Tip: If something goes wrong with your UV mapping and using Undo a few times doesn't help, you can always reset the UVs on a specific face and start again. To reset the UVs, select the face(s) you want to fix, switch to Auto UV mode, navigate to the Auto UV mode Actions panel, and click the Reset UVs button.
Common texture mapping tasks
This section describes some of the most common ways you can use ProBuilder for texture-mapping. There any many more possibilities, but these should give you a good place to start developing your own workflow.
Wooden beams: Select the UV face(s) and rotate them in Auto UV mode until the grain goes down the length of the beam. With the UV Editor open, you can select all faces at once in the Scene view by double-clicking on any face on the object.
Stone or tile pathway: Depending on the length and crookedness of your pathway, you could:
- Autostitch the pieces together to create one large unwrapped UV map and then apply the stone or tile Material with a Planar projection.
- Select a face, grow the selection until all of the pathway is selected, and then apply the material. If needed, you can then tweak the UV alignment on the selected UV faces.
You can also select a group of faces and tweak the placement in either mode to get the final look correct.
Brick or stone walls: For objects that you want to make continuous, like walls, use the Auto UV mode. Start by selecting one of the faces on the side of the wall and grow the selection. Then you can scale the UV faces up so that the pattern tiles more (for smaller bricks), or down to tile less (bigger bricks).
To tile across adjacent faces perfectly, group the faces together. Avoid including the corners, because they can create a stretch effect.
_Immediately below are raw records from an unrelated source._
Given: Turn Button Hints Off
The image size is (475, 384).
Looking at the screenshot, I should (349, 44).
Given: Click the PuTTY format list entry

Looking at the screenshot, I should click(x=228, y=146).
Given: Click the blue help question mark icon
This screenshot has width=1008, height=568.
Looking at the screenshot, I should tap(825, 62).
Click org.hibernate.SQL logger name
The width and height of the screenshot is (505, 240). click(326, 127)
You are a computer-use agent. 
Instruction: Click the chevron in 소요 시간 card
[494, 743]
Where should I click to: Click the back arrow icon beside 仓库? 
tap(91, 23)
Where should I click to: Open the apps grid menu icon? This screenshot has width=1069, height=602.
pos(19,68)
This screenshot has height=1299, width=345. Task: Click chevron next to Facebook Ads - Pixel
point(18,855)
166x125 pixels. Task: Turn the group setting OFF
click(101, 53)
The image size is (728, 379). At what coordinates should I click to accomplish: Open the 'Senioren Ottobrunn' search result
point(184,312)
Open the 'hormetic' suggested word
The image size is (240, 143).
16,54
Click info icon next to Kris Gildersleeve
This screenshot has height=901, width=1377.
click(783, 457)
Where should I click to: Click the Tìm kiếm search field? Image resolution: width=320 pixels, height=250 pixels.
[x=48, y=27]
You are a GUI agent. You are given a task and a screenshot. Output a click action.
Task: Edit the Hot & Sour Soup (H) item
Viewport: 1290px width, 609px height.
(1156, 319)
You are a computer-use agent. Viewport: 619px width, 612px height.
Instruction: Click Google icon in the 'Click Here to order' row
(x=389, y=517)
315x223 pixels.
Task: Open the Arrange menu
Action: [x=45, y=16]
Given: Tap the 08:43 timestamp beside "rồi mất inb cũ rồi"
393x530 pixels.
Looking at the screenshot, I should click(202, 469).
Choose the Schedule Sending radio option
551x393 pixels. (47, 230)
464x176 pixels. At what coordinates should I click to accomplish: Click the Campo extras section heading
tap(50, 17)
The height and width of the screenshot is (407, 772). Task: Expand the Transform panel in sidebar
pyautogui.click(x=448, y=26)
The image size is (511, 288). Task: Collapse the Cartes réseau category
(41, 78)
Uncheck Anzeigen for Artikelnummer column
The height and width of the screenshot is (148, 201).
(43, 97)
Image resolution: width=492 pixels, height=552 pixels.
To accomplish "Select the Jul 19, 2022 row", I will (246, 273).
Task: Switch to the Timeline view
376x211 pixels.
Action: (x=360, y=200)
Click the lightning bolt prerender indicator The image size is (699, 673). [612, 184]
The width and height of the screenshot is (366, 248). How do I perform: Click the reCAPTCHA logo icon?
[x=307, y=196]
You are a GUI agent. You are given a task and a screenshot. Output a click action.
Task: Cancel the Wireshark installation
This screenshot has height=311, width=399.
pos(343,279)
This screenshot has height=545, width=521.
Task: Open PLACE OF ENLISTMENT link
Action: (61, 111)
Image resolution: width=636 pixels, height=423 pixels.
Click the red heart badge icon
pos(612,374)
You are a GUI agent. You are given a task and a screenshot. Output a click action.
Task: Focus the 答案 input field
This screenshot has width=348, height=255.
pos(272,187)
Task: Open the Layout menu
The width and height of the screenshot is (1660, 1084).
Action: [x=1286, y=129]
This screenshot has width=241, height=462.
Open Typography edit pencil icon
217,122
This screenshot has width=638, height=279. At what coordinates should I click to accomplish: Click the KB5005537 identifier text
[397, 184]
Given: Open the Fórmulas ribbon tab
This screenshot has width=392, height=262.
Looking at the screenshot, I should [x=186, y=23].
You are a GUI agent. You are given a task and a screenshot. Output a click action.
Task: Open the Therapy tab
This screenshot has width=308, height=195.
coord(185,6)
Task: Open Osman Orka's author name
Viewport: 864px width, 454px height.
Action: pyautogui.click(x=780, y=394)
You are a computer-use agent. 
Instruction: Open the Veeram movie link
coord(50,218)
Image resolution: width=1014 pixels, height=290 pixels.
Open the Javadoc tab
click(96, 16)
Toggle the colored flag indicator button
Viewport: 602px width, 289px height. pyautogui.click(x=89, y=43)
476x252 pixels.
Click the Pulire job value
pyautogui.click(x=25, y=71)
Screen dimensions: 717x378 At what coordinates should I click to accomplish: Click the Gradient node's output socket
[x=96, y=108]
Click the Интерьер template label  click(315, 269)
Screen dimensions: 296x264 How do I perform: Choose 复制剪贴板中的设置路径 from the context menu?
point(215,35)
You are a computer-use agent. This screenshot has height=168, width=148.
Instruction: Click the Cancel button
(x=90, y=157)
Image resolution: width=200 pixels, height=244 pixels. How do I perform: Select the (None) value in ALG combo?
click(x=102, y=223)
If you prefer to use manual editing, you could use autostitching; start from the sides all around, and then finally add the tops. This makes the tiling around the corners look more natural. However, because this is the Manual UV mode, you have to re-position the UVs if you resize the geometry.
Wooden barrels: You can use a Texture that uses different portions of the same image file to define the top, bottom, and sides. First, autostitch all the side faces together. This automatically changes the autostitched faces to use Manual UV mode.
Next, you can move those faces by translating, and if you hold the Shift key while translating, the UVs snap to the grid. Scale up or down to fit the height exactly. You don't have to worry about the width, because the image wraps around the faces that are off the image.
Finally, you can use the same methods to align and scale the barrel's top and bottom so that it appears exactly in the right place for the barrel image.
Wooden crate: Add a heightmap to your Texture to give the illusion of extra geometry. You can set up one side and then copy those UV settings over to other faces. The Manual UV mode is best for objects like these.
Finding more inspiration
Use the Unity ProBuilder channel to find videos that demonstrate how to use these features effectively:
- ProBuilder Simple Objects - Crates and Barrels
- Prototyping a "Medieval House" in Unity with ProBuilder3D
- ProBuilder Simple Texturing with AutoUVs
- ProBuilder Advanced Texturing with Manual UVs
- ProBuilder Tutorial 5: Texturing Part I - Materials and Vertex Colors (v2.3, Unity)
- ProBuilder Tutorial 6: Texturing Part II - UV Editing and Unwrapping (v2.3, Unity)
Creating a UV template
ProBuilder can render out a UV template that allows you to open it in an image editing program and customize your Texture for the shape you need.
- Open the UV Editor.
- Click the Camera icon ().
- Save UV Image window pops up
- You can customize the appearance of the template, such as the color of the template lines or the size of the image file.
- Click Save UV Template and choose where you want it to save the file. ProBuilder creates a PNG file displaying a black background and lines etching the shape of the template.
Now you can open it in an image editing program and create or refine the Texture image in exactly the right dimensions.